Como , según dicen, no hay dos sin tres, lo he intentado por tercera vez y en esta ocasión ¡ lo he conseguido! Me refiero a que , por fin , he logrado comprar una barra de pan – «una barra, por favor» – en la nueva panadería que han abierto en el barrio y que está haciendo tanto furor como aquel «hay una chica nueva en la oficina, se llama Farada y es divina»( aquí, pronunciar en plan Boris Izaguirre)

Ciertamente la barra que he pillado es muy básica , aunque me han asegurado que es «de masa madre» y de trigo ( I suppose), y no he necesitado interesarme por la amplia oferta que se amontonaba en pequeños cajones, a diestro y siniestro.

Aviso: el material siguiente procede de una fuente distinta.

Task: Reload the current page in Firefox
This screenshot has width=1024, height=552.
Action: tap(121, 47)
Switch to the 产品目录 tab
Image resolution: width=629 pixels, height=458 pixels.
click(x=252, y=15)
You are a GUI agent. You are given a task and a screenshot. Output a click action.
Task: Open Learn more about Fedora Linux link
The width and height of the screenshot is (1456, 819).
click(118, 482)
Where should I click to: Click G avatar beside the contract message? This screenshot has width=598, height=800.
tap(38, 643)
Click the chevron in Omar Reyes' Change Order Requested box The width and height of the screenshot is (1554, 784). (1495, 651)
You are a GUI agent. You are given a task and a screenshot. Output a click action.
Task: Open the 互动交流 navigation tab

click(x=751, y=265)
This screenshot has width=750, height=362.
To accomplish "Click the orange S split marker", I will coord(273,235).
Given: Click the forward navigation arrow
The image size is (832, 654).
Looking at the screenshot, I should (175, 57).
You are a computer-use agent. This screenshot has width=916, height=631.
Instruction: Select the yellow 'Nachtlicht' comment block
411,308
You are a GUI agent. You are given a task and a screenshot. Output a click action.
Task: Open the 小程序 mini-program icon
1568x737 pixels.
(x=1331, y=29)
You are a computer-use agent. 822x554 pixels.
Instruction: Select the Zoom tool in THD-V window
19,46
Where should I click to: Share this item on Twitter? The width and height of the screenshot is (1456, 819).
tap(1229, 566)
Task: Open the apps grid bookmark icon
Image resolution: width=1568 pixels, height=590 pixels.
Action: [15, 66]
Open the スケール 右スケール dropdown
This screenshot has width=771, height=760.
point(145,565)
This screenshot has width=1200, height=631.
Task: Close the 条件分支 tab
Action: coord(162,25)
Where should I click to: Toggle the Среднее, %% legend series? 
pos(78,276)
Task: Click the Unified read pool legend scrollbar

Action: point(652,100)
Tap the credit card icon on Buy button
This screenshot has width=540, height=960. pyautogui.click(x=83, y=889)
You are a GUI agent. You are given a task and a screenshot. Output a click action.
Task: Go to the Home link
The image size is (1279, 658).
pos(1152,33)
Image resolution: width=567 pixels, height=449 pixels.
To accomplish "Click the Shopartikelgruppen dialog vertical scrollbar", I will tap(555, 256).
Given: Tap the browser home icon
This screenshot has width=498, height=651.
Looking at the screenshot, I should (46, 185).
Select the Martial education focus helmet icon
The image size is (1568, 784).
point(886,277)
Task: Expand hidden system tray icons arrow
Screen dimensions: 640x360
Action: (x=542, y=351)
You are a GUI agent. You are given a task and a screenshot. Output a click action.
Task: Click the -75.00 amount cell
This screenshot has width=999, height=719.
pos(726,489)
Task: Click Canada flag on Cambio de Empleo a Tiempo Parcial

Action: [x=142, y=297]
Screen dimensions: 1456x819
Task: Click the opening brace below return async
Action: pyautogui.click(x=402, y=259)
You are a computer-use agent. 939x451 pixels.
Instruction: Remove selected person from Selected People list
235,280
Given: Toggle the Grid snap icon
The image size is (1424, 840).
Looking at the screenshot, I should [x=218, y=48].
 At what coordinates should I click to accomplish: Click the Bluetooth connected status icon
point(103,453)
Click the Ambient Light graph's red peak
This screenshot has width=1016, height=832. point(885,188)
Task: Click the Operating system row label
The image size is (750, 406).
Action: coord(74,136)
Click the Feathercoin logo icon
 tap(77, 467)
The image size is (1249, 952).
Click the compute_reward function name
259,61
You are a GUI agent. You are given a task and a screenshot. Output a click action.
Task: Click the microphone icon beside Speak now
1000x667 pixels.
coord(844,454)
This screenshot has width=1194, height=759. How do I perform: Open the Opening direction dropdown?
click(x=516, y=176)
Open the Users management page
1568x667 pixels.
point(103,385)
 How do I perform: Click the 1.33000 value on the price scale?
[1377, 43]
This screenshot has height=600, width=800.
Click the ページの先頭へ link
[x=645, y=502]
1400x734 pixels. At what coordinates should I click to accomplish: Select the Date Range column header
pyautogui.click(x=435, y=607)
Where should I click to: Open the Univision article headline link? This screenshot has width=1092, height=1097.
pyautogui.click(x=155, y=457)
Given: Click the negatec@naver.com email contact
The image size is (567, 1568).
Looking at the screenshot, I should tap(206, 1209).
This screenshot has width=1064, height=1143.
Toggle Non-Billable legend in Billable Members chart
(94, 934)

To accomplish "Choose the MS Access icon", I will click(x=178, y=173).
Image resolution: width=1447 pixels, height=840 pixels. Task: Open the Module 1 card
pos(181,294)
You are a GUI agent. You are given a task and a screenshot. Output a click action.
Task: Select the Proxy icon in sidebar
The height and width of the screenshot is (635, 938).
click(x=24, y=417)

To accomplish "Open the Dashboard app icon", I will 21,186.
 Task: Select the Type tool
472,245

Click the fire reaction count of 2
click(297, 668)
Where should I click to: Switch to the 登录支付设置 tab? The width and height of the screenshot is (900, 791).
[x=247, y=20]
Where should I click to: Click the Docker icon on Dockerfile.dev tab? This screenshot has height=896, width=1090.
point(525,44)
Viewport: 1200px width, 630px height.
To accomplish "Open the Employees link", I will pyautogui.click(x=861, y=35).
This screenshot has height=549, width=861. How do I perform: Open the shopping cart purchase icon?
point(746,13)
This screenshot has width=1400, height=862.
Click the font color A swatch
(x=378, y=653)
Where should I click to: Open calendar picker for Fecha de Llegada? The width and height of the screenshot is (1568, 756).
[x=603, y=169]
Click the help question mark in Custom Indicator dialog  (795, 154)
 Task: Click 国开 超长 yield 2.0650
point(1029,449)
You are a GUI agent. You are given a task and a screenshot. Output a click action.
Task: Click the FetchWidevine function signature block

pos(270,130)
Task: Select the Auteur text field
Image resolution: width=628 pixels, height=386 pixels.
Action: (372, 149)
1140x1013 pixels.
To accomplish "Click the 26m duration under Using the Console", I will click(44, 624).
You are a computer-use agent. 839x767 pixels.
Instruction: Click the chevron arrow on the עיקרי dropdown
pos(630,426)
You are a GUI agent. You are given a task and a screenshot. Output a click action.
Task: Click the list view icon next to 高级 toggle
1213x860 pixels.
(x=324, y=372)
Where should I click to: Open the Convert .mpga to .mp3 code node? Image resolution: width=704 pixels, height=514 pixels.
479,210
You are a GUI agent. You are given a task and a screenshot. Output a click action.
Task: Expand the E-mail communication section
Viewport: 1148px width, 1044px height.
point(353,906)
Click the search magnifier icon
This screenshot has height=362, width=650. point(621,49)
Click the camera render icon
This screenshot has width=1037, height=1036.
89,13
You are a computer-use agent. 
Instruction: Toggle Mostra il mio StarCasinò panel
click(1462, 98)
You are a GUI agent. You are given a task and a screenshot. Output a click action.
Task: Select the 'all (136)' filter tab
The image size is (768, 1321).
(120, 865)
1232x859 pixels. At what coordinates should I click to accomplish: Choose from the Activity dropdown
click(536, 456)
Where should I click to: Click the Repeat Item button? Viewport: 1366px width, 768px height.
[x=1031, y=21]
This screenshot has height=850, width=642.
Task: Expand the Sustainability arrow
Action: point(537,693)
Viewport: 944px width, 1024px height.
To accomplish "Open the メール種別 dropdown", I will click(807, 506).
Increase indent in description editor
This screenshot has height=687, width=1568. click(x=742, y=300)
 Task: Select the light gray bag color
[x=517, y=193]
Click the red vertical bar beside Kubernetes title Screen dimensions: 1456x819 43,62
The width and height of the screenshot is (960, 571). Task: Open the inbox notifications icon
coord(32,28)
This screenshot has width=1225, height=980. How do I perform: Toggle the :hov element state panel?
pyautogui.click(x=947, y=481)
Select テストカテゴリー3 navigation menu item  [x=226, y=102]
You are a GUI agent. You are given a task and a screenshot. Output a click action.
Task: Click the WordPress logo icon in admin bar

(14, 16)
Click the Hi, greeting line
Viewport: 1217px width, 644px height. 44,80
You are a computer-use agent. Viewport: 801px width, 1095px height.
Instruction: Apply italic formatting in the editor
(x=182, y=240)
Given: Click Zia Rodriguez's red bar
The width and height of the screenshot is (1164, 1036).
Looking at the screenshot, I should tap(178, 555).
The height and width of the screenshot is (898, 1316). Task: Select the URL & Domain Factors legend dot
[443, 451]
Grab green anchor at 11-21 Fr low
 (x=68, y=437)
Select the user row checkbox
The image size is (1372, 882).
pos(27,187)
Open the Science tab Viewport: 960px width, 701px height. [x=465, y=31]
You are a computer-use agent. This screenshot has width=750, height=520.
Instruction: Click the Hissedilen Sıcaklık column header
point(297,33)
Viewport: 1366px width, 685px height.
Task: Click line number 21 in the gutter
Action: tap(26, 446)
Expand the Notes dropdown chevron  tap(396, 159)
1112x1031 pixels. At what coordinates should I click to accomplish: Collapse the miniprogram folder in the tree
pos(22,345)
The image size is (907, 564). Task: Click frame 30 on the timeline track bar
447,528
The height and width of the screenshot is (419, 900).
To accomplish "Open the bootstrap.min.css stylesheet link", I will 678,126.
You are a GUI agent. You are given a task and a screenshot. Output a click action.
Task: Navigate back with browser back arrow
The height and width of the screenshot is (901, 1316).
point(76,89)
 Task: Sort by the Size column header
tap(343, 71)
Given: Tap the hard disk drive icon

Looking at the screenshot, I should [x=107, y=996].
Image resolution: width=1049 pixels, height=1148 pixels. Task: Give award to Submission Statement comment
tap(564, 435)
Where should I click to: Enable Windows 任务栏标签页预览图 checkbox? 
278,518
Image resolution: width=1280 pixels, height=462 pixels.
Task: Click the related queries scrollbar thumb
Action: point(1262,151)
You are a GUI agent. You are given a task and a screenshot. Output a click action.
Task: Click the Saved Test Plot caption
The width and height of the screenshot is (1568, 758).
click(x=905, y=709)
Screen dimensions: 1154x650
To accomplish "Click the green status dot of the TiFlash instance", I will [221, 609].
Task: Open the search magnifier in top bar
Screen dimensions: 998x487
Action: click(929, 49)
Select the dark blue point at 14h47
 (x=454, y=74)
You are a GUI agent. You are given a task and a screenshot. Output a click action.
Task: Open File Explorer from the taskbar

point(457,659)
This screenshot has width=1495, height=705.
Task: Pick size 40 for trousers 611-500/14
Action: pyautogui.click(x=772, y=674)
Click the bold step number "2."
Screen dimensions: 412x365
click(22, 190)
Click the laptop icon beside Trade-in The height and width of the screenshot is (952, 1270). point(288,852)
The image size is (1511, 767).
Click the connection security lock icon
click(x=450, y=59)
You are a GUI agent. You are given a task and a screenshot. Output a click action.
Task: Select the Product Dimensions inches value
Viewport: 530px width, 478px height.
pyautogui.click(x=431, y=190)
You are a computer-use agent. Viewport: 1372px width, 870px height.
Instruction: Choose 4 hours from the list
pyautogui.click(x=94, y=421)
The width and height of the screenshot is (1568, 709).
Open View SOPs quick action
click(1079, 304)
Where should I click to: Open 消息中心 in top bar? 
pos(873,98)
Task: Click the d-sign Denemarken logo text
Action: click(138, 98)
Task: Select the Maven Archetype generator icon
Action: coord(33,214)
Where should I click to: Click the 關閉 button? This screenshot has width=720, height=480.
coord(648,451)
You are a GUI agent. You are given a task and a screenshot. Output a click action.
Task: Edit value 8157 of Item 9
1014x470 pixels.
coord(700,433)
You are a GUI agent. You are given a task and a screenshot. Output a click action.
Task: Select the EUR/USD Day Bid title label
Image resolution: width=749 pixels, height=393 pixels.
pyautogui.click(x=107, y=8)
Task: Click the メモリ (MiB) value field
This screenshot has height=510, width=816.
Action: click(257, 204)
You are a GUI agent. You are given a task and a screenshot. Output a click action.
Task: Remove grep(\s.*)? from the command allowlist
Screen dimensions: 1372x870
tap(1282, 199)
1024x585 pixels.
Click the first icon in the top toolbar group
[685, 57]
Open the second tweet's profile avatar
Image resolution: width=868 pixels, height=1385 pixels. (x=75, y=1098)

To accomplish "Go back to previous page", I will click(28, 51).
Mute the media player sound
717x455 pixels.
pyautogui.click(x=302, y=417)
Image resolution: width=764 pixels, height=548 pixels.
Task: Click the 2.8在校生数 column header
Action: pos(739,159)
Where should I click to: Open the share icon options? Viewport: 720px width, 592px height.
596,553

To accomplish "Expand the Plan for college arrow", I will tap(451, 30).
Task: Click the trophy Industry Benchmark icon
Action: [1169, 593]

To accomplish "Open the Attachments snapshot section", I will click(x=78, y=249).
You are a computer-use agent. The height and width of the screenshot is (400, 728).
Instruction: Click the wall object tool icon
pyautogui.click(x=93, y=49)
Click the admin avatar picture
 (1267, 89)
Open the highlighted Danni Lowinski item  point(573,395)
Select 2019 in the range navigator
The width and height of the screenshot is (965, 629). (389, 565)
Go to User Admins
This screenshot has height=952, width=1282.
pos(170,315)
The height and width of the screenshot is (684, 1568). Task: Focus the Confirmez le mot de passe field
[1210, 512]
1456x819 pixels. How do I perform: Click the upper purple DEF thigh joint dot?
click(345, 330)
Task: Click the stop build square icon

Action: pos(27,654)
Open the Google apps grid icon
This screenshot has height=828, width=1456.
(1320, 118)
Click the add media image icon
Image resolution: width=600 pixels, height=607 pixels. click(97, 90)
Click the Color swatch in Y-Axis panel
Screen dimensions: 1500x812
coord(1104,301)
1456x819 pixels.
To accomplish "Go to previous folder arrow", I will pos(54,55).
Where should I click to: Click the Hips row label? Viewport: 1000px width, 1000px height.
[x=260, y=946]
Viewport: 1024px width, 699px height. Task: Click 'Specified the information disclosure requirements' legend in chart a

Ya comenté en una ocasión anterior que esto de comprar el pan ,que puede parecer muy sencillo, no lo había sido para mí hasta ahora, pues pude comprobar que las aglomeraciones que se producían en la puerta del dicho nuevo establecimiento no se debían tanto a su gran éxito ( que también,si bien en un tono moderado) como a que cada parroquiano ( y cada parroquiana, of course) que acudía , tardaba una media de ocho minutos y dieciséis segundos en decidirse entre el maíz, el trigo, la espelta, el centeno y sus varias combinaciones y formas, en alegre consultoría y breve degustación.

Y ya me iba , todo contento de mi hazañosa hazaña, cuando una señora de esas que no abundan pero que sí se ven por estas mis calles, alta , pero de no más de treinta y cinco quilos que diría Josep Pla, me ha agarrado con una mano nervuda y me ha dicho: «Y , sobre todo, mastique ese pan muy despacio, y trágueselo acompañando cada trozo con su pensamiento…».

Y en comprobando el efecto del consejo sobre la consejera, no he podido evitar el recuerdo de los repentínamente ricos y asaz entusiastas Bouvard y Pécuchet , que en la obra de Flaubert del mismo título leyeron en un manual de higiene de la época – finales del siglo XIX- la misma sugerencia ante la humana incapacidad para la rumia física, y saturados luego por la rumia metafísica hasta incurrir en la fe fisiológica, abandonaron al cabo toda convicción dietética y pasaron página con un gran banquete.

En fin, la de cosas que ( se) le pueden ocurrir a uno, en yendo a comprar un barra de pan, eso sí, de «masa madre»…

(c) IBILTARIA by V. Huici

Una respuesta a «PAN DE MASA MADRE ( y Bouvard y Pécuchet)»

  1. Don Vicente, estas cosas me recuerdan al que fue a comprar un champoo para el pelo y le preguntan ¿para cabellos rubios, morenos, grasos, secos……..? y el buen hombre agobiado y un tanto avergonzado responde ¿ Y………. para cabellos sucios no tienen? Mire usted, es que sólo pretendo lavarme la cabeza.